Gaspode, thanks for response. At first I oped it was a false fault as well! I dropped off one side of the Leisue batt and it showed a similar discharge albeit on a cheap chinese digi meter.Incidentally I have a NASA battery master which shows me whats happening via a shunt in the batt lead. Also when the solar panel is off, the L batt goes down slowly.

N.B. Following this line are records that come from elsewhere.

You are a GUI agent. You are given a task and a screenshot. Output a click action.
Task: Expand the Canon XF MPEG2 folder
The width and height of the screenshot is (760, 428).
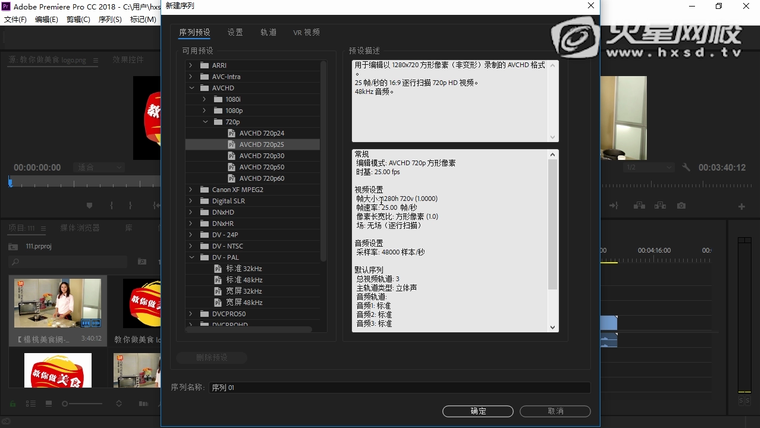[x=190, y=189]
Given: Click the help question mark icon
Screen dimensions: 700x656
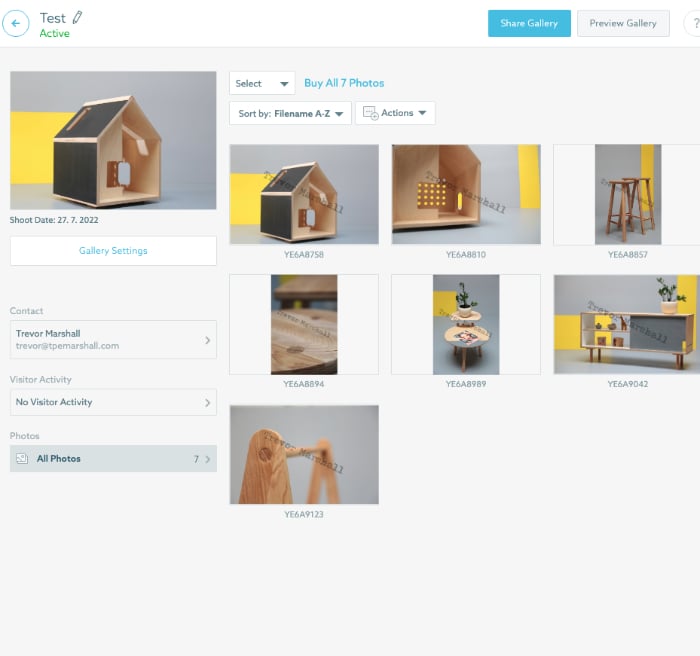Looking at the screenshot, I should (x=693, y=23).
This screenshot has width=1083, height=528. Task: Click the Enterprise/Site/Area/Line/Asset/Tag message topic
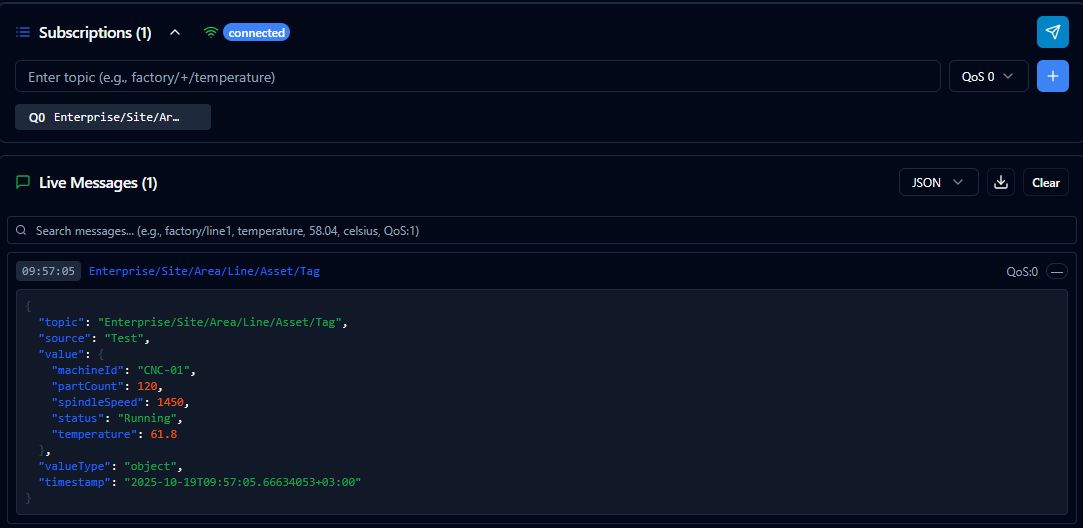(204, 271)
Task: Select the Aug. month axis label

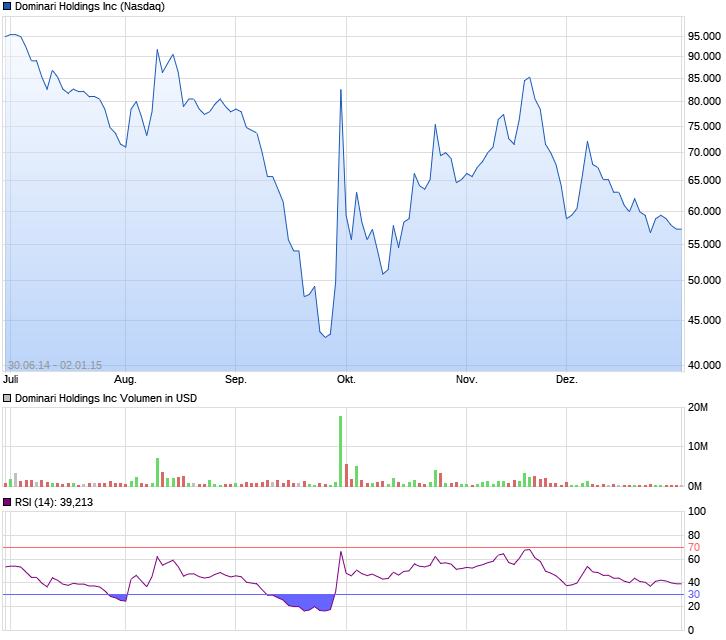Action: (125, 379)
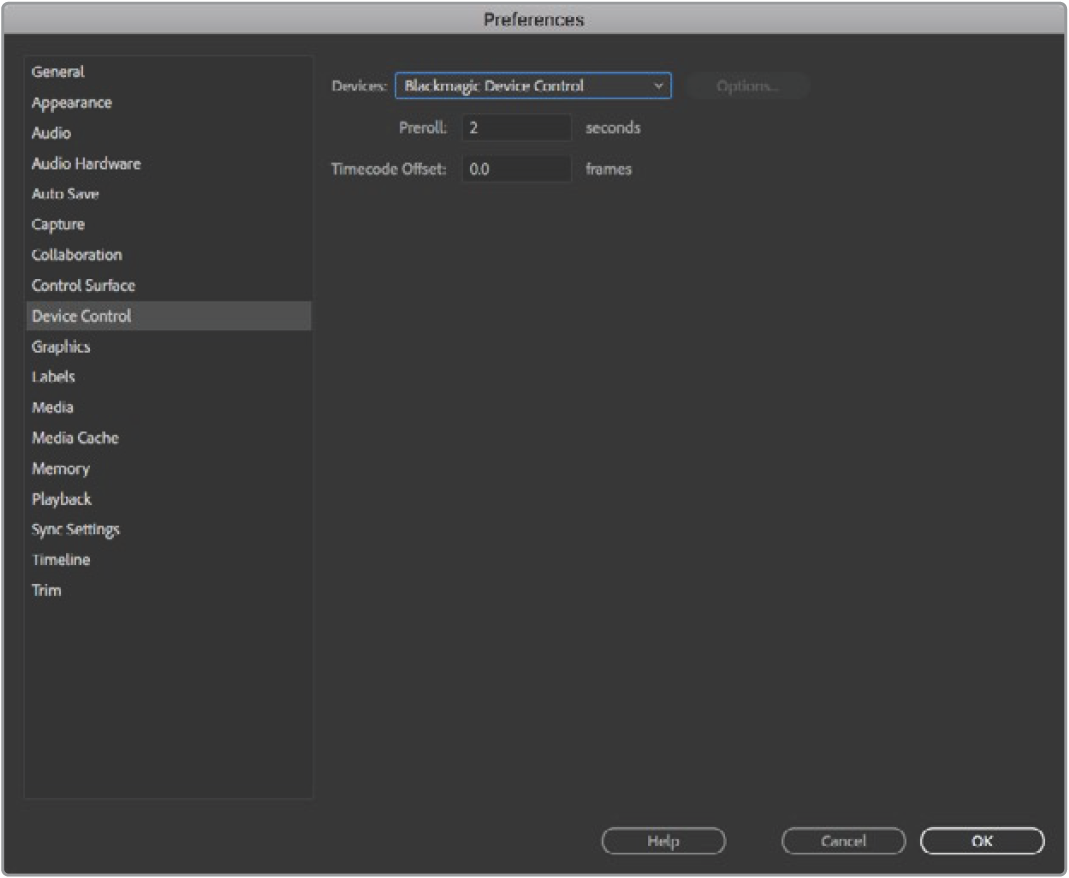1069x878 pixels.
Task: Open Memory preferences
Action: [60, 469]
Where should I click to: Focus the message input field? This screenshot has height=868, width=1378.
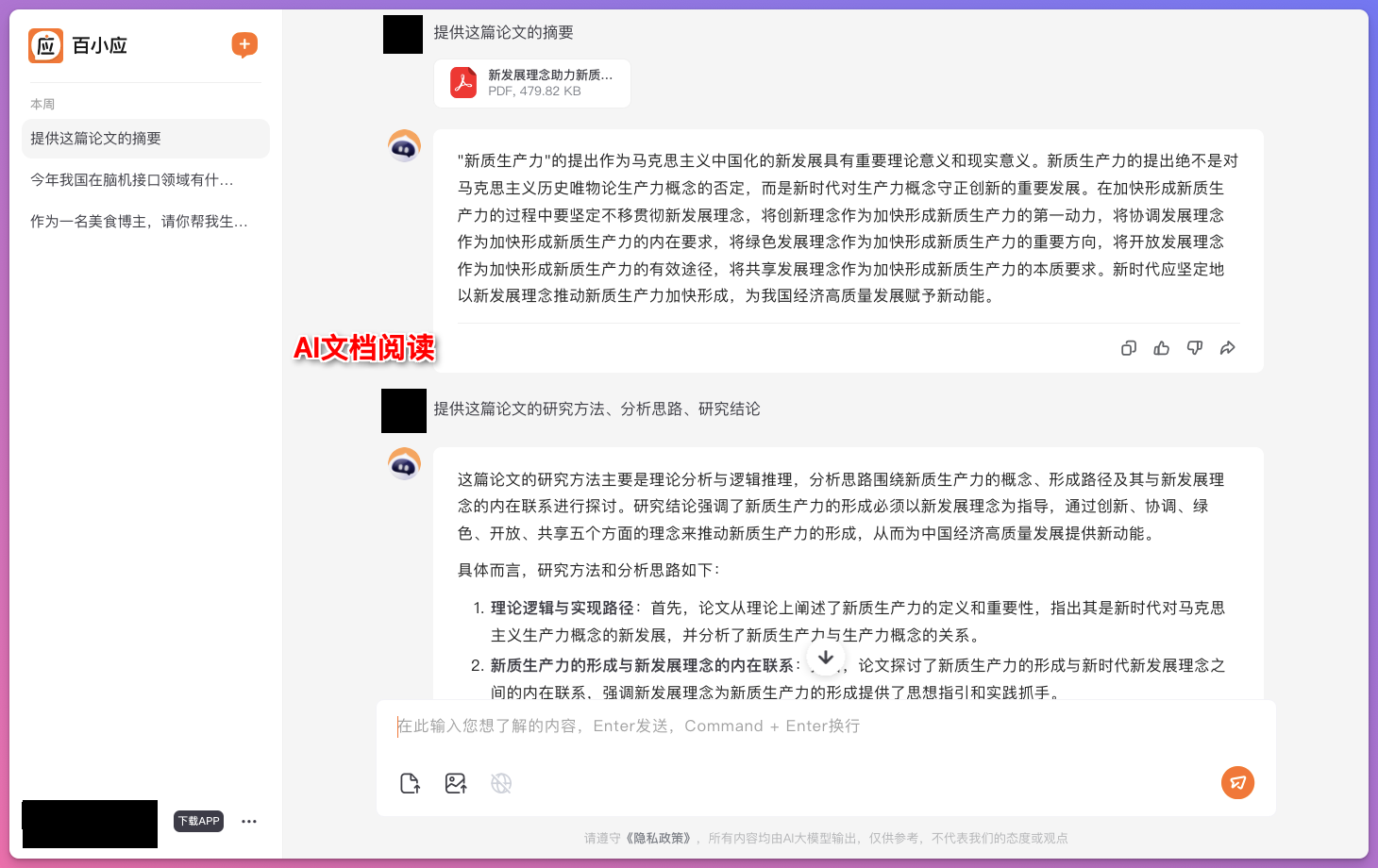coord(826,726)
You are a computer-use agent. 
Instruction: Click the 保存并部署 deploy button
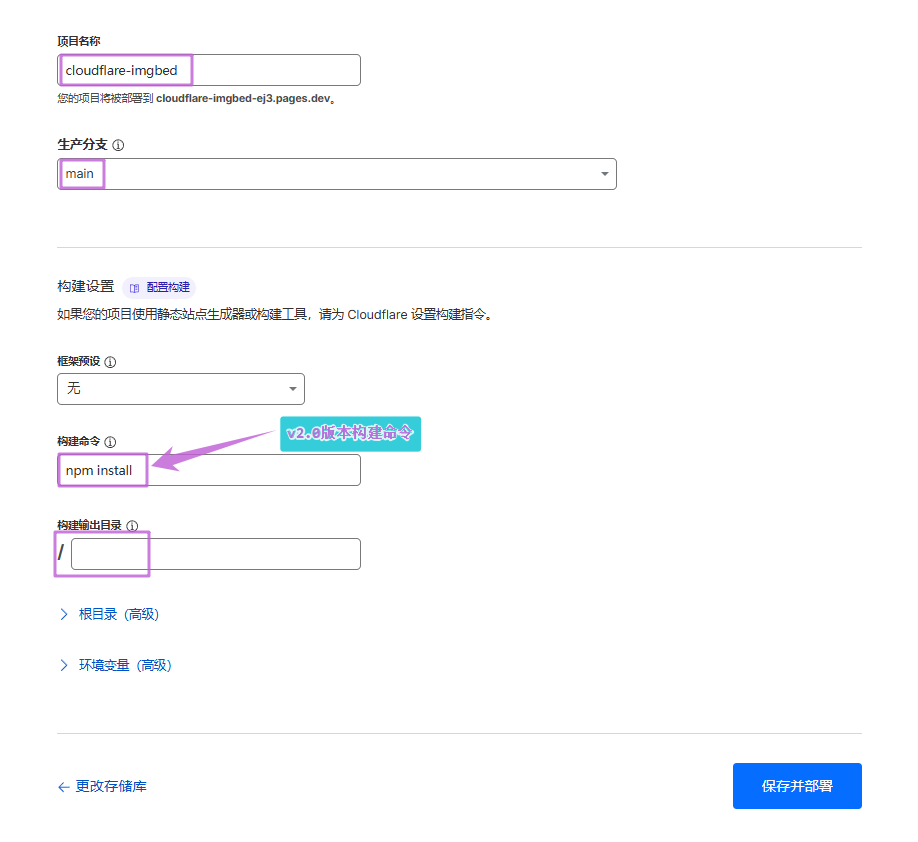(x=797, y=786)
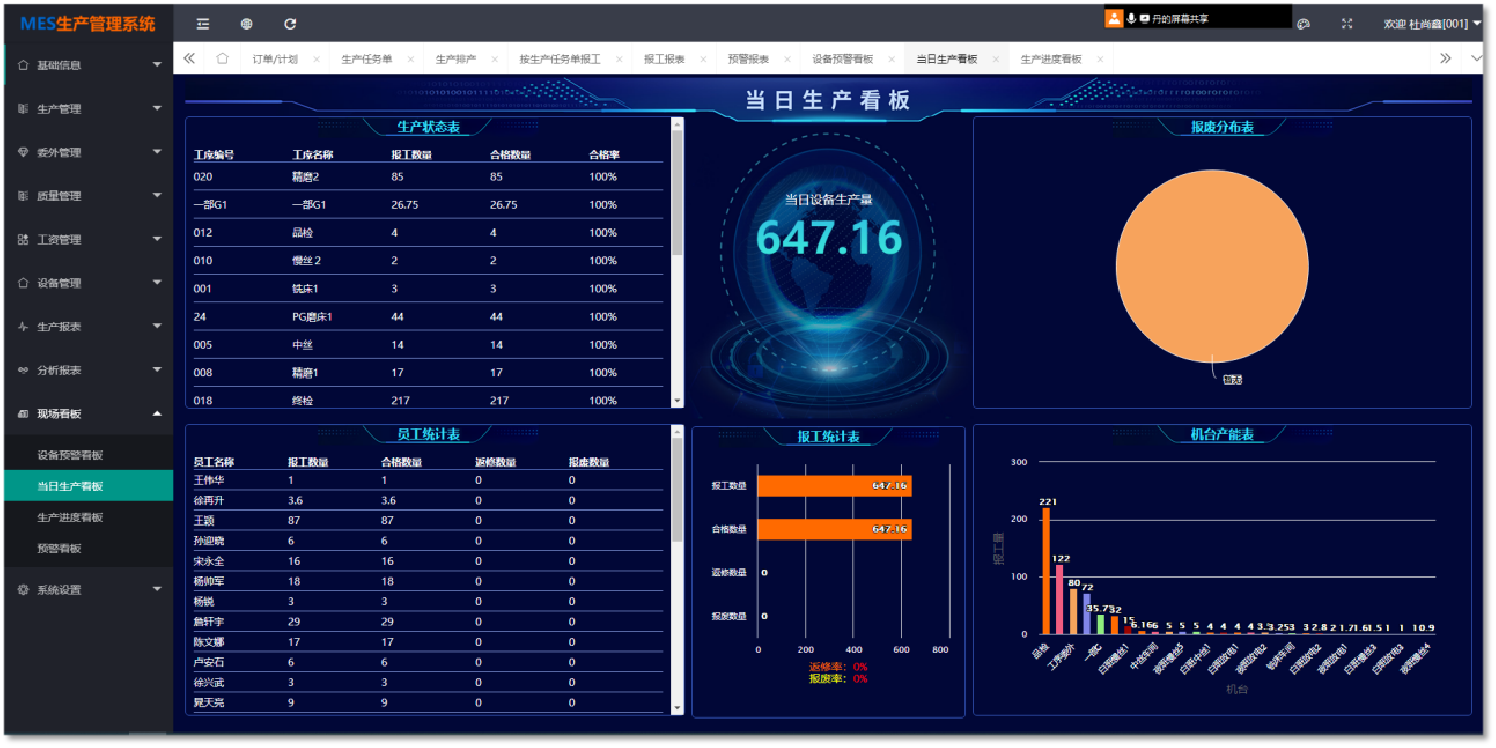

Trying very hard to isolate the fault logically before I rush in with the soldering iron.Dont feel I want to get involved with mosfets and igfets etc. It took Calira a two weeks to tell me to send it to them and then a further week to say what it might cost plus carriage. The odd thing is the Calira sems to work in every other way so I'm trying to look as widely as I can. At the moment I'm supecting the solar controller. Removing the o/p fuse didnt stop it but I wonder if the fault is on the neg side to eth as the panel wouldnt know the difference?
Kenny thanks for your input but this is all regarding the leisue batt. The alt diodde should only discharge the starter batt as you say

Mike


----------



## andrewball1000 (Oct 16, 2009)

*Re: Leisure batt discharge*



mike800966 said:


> It took Calira a two weeks to tell me to send it to them and then a further week to say what it might cost plus carriage. The odd thing is the Calira sems to work in every other way so I'm trying to look as widely as I can.Mike


Mike have a look at the Knaus Owners Web site as they have quite a lot of info on calira faults. There is UK person mentioned who will repair if it turns out to be the Calira.


----------



## joedenise (Jul 20, 2007)

If you disconected the solar from the batteries to get it working you need to disconnect the solar panel from the regulator with the batteries connected then connect the solar panel to the regulator

joe


----------



## gaspode (May 9, 2005)

joedenise said:


> If you disconected the solar from the batteries to get it working you need to disconnect the solar panel from the regulator with the batteries connected then connect the solar panel to the regulator
> 
> joe


Hi Joe

I've seen rules for the sequence of connecting/disconnecting panels/regulators/batteries quoted several times but I'm too busy (lazy :wink: ) to start searching for explanations ATM. So can you tell me exactly why the panel should be disconnected first and whether the batteries should be connected before the panel is re-connected?

I was looking at the installation instructions for my regulator the other day and it says that the last link in the system should be the fuses between regulator and batteries.


----------